At the same time, the oxidation number of sulfur goes from +4 on the reactants' side, to +6 on the products' side, which means that it is being oxidized.

Since the reaction takes place in acidic solution, you write the net ionic half-reactions like this

• Reduction half-reaction

$\stackrel{\textcolor{b l u e}{+ 6}}{C r} {O}_{4}^{2 -} + 3 {e}^{-} \to \stackrel{\textcolor{b l u e}{+ 3}}{C {r}^{3 +}}$

Balance the oxygen and hydrogen atoms by adding water molecules to the side of the equation that needs oxygen, and protons, ${H}^{+}$, to the side of the equation that needs hydrogens.

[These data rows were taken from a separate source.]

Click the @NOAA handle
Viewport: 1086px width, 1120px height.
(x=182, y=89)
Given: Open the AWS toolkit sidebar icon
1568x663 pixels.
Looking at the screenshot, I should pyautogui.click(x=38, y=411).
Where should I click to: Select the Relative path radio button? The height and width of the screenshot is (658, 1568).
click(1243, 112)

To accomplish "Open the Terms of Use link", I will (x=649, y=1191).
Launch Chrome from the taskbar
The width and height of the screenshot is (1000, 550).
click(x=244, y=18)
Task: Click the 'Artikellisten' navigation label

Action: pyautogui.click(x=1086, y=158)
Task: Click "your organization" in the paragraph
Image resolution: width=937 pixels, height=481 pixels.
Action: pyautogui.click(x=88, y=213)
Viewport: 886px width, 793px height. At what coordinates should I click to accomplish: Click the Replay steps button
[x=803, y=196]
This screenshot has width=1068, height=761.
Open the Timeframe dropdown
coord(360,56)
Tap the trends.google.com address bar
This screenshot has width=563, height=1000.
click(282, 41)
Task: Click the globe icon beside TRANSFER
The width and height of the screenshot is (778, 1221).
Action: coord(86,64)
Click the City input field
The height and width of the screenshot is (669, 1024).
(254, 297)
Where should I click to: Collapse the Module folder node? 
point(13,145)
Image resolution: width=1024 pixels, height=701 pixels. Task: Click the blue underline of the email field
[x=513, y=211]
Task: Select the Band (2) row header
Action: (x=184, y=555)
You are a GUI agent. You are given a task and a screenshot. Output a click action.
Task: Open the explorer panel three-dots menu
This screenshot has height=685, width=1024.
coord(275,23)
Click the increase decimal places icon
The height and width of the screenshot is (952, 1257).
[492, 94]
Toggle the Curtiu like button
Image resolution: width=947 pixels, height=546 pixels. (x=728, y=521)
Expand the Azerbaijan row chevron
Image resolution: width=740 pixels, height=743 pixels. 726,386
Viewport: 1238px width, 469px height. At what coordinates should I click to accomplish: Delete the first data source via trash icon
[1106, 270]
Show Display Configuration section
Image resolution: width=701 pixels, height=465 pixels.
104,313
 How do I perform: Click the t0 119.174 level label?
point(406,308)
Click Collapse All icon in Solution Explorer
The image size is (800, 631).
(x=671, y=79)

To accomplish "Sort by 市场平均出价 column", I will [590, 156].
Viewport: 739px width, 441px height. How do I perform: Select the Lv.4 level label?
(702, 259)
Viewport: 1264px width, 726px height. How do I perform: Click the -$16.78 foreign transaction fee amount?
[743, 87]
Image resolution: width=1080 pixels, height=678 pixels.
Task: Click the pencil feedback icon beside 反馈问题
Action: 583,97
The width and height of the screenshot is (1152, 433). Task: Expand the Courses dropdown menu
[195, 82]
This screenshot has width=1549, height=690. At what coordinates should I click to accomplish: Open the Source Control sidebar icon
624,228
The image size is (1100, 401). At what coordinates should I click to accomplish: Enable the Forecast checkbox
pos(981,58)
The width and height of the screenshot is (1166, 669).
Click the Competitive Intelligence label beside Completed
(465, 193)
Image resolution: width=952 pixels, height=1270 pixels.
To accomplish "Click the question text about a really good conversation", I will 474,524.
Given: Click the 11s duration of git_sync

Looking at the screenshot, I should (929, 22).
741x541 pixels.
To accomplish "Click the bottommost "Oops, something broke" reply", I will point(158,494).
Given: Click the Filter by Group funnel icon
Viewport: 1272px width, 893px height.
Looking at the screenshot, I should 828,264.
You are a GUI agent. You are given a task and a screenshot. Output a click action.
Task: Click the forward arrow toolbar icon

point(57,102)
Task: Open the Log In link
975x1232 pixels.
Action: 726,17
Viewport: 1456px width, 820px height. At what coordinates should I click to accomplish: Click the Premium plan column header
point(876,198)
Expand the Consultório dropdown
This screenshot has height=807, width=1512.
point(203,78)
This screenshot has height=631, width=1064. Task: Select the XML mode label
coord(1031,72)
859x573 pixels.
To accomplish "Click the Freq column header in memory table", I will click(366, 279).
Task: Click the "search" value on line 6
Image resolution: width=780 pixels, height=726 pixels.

$8 {H}^{+} + \stackrel{\textcolor{b l u e}{+ 6}}{C r} {O}_{4}^{2 -} + 3 {e}^{-} \to \stackrel{\textcolor{b l u e}{+ 3}}{C {r}^{3 +}} + 4 {H}_{2} O$

• Oxidation half-reaction

$\stackrel{\textcolor{b l u e}{+ 4}}{S} {O}_{3}^{2 -} \to \stackrel{\textcolor{b l u e}{+ 6}}{S} {O}_{4}^{2 -} + 2 {e}^{-}$

Once again, use water molecules and protons to balance the oxygen and hydrogen atoms.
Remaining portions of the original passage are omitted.